Had C implemented booleans, this problem would never have been a problem, because if(int) wouldn't have been a legal expression, but sadly booleans are implemented as integers in the language instead. I strongly dislike languages that do allow implicit casting from integers and such to a boolean, if(var!=0) is much more readable because of the explicit boolean expression.

But then it's empty string vs null value all over again.

Besides it's about an improvement to boolean, not about adding one more optional value (which likely lead to optional values and definitely out of the boolean field).

I'm struggling to think of an example following the OP's example - discrete events that may have not occured yet - where you'd need to differentiate between a certain `false` and an uncertain `null`.
A question like "Do you have any allergies?" probably requires ternary logic: yes/no/unset

Discrete events are usually more binary by nature: a thing either happened or it didn't.

That said, if it's possible for an event to un-happen, you're back in ternary-land: there's now a distinction between un-set and false which may be important to capture.

There's a reason why relational databases use ternary logic when most of the rest of the computing world uses binary logic.

You might argue that you could just create a brand new event, but now you've almost assuredly changed the grain of your table and goofed up the primary key. Your nice normalized table is now a dumb, non-performant endless event log: good luck with indexing that table and tuning those SELECT queries.

The OP does not talk about events, OP talks about state and when it was set. There's no where in the article that OP restricts themselves to discrete events that may or may not have occured.
I'm not understanding the distinction. The only thing you get out of this schema is knowing what happened (implicitly defined by the field), whether it's happened yet, and when it happened. That feels like an event to me.

Fields where there isn't an discrete event don't work. E.g. is_dog_owner can become adopted_dog_at, but is_dog_lover can't become loved_dogs_at.

I'd actually even argue that this is not storing state directly. You derive state from knowing an event has occured in the past: deleted_at (event) => is_deleted (state).

Why not store "loved_dogs_at"? A potential use case could be to send some coupons to "new dog lover" within the last 2 weeks.
Well the article uses the example of swapping `is_published` for `published_at` — with a boolean you could have:

* NULL — never published (e.g. draft) * true — live now * false — previously live but explicitly unpublished

Which you miss if just a date. Similarly he talks about `is_signed_in` — NULL/true/false let's you model the case where a user has never signed in (e.g. an admin created your account but you've never used it) but NULL/timestamp missed this

In my case the null state was "not yet processed" i.e. a decision pending
Perl got this right decades ago with its 'undefined' status for unset variables, so you can tell the difference between false and undef
That make me think more of Javascript, which distinguishes between undefined values (usually means “not set”) and null values.

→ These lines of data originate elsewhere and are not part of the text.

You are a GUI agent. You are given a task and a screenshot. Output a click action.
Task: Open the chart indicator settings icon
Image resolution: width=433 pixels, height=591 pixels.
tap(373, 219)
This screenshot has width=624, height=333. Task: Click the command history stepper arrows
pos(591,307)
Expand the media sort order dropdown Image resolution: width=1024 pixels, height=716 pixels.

You’re correct that a Perl scalar can always be set to undef, which is the Perl name for null. But that’s not really unique to Perl. For instance, while a Java boolean can’t be null, a Java Boolean can be.

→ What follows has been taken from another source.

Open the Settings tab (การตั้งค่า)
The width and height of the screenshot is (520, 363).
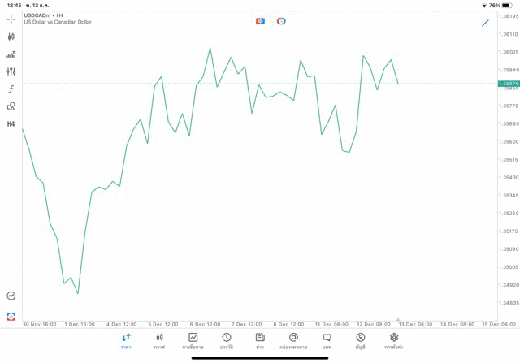394,340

That depends on the language. In Clojure and ClojureScript, for example, distinguishing between nil and false is not a problem at all.
I'd assume most languages don't have a problem with distinguishing between nil and false. The article explicitly maps nil to false, thus I don't see the relevance of your comment.
the initial state is going to be false before any user input. if the user leaves a field blank, then that still counts as input, just run a check such as 'if blank then null else timestamp' on the insert
0 for never set, timestamp for set time, negate the timestamp for unset time
dates between October 4th and 15th 1582 for special values
You can use negative values for your alternative states.